What this task involves. Rewrite the data from the line with "Task: Close the" up to and including the line with "click(353, 19)", keeping the requests. Multiply each click coordinate in the answers by 2.55 and round to whole numbers, with halves rounding up, and leave out the pictures.

Start Exercise inputs

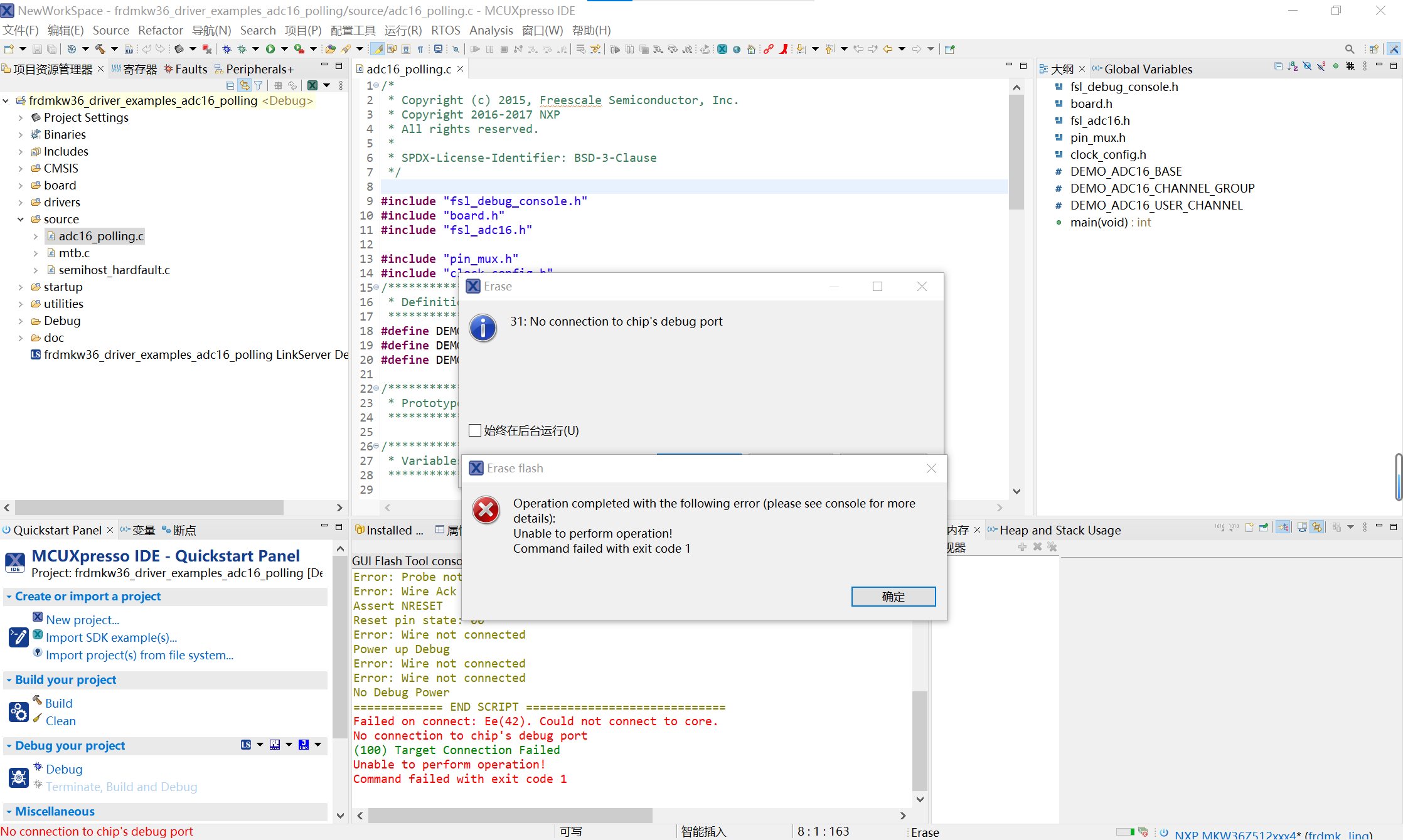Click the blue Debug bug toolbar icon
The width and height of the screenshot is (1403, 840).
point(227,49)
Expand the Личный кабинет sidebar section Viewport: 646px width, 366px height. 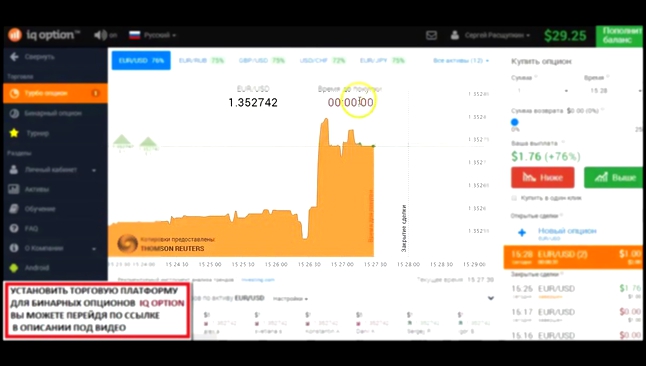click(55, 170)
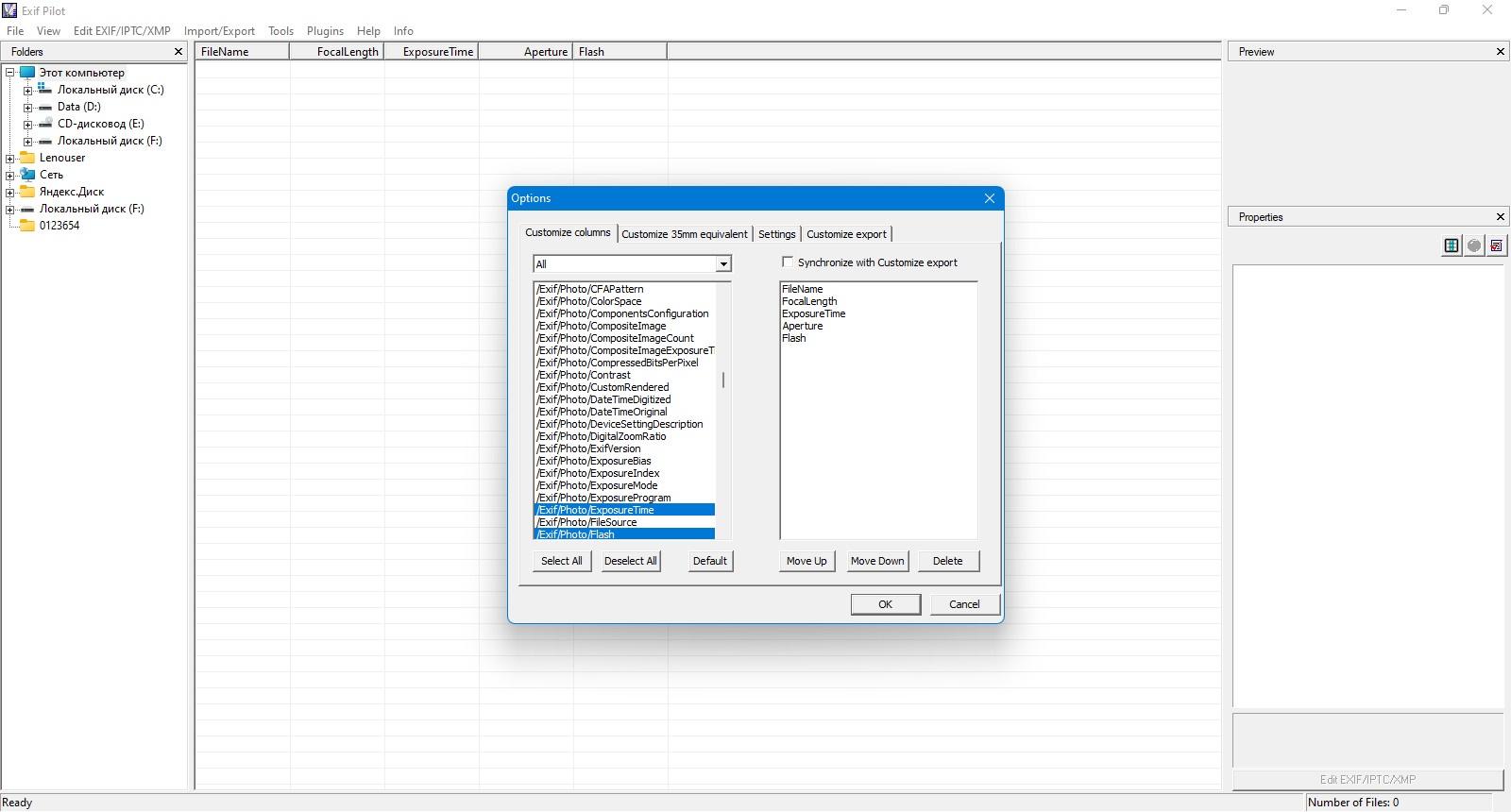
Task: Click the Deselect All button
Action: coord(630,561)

End Exercise inputs
Start Exercise inputs

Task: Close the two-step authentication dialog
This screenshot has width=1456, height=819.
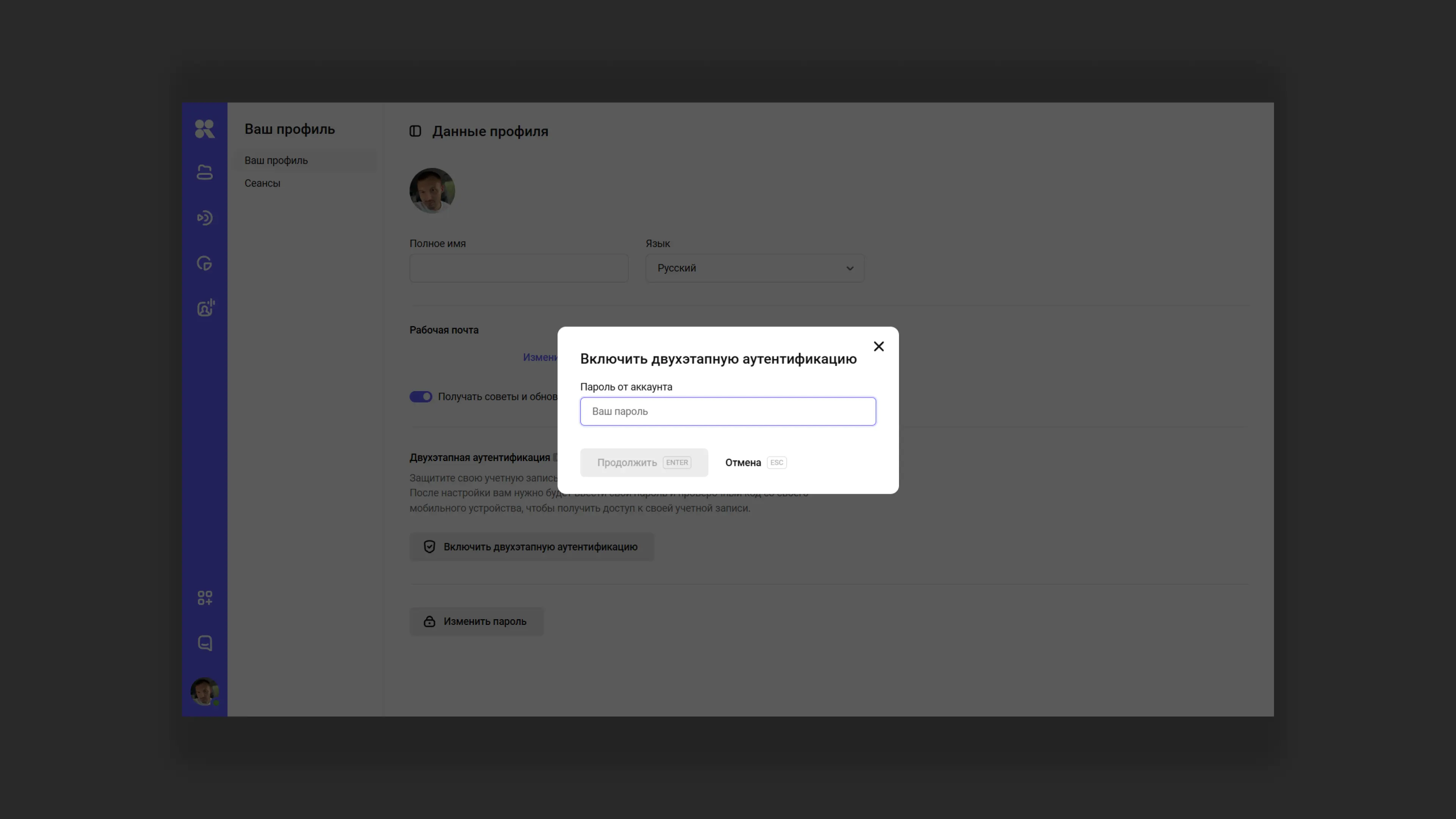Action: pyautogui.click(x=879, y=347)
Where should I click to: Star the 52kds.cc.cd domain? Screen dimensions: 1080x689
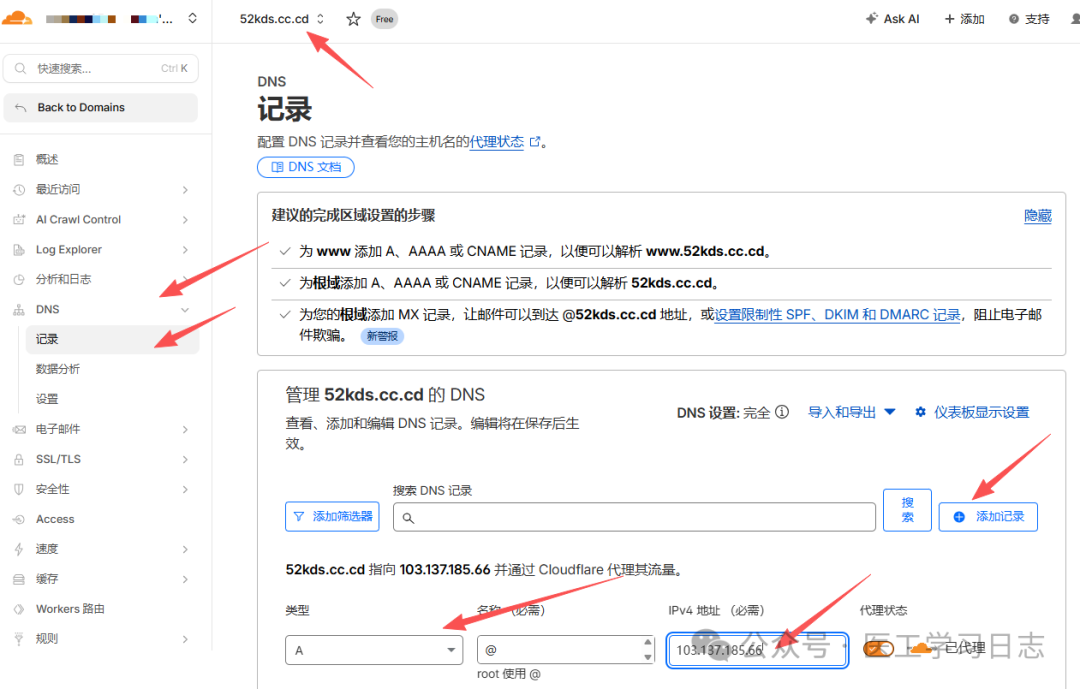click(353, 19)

End Exercise inputs
Start Exercise inputs

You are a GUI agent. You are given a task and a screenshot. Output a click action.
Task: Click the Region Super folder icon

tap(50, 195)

End Exercise inputs

Exercise result.
Task: Close the two-step authentication dialog
This screenshot has width=1456, height=819.
Action: pyautogui.click(x=2241, y=885)
Where should I click to: Star the 52kds.cc.cd domain? Screen dimensions: 1080x689
click(900, 48)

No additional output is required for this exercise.